» **Exercise data**
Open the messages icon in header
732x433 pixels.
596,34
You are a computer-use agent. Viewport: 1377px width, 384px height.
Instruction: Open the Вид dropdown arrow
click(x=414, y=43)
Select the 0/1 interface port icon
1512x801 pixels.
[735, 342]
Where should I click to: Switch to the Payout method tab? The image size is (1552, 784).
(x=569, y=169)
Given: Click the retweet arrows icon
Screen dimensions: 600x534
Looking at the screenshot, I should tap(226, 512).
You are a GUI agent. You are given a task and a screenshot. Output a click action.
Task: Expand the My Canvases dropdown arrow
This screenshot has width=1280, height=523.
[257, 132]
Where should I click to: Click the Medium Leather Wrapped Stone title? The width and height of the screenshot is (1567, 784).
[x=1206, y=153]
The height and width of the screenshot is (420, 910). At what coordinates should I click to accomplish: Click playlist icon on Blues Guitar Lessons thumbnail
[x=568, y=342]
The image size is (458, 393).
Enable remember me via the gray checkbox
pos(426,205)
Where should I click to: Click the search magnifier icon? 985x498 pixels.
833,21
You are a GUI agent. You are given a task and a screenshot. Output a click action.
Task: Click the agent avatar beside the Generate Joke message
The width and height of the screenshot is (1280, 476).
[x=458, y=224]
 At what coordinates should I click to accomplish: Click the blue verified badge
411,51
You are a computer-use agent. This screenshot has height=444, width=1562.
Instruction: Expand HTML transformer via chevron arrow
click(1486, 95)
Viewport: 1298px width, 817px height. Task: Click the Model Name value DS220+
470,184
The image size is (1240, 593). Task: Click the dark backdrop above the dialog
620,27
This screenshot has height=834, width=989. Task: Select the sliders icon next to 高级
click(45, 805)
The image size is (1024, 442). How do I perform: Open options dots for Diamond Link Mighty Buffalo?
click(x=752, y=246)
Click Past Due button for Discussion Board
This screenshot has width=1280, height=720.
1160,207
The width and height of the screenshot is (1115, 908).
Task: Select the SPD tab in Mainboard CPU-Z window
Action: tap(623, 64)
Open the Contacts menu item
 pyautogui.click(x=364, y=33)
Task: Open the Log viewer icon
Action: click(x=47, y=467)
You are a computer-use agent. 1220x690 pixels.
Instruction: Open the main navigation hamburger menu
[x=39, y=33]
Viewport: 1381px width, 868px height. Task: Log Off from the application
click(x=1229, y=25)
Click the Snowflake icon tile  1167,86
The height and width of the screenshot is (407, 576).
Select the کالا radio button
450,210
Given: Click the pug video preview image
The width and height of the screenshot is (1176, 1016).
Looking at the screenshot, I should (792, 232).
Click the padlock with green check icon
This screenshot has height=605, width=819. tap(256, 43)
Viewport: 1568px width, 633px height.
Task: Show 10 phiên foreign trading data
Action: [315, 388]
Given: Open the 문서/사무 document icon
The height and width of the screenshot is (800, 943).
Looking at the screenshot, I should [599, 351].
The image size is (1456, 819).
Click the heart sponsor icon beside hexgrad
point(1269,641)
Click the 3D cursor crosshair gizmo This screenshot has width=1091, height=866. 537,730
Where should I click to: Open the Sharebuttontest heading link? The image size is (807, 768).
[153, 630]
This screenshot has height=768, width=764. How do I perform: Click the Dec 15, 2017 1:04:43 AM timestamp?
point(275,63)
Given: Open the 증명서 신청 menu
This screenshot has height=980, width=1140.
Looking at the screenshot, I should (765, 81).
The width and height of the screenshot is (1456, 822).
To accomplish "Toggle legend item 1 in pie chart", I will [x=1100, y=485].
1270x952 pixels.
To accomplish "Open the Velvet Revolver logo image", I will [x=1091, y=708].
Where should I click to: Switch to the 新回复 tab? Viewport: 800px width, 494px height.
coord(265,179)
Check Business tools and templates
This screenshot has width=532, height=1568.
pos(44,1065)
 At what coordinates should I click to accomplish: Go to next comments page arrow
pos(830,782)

» **Work required**
Gather every line in the entries above that contains the string "Select". Case matters.

» **Exercise output**
Select the 0/1 interface port icon
This screenshot has height=834, width=989. Task: Select the sliders icon next to 高级
Task: Select the SPD tab in Mainboard CPU-Z window
Select the کالا radio button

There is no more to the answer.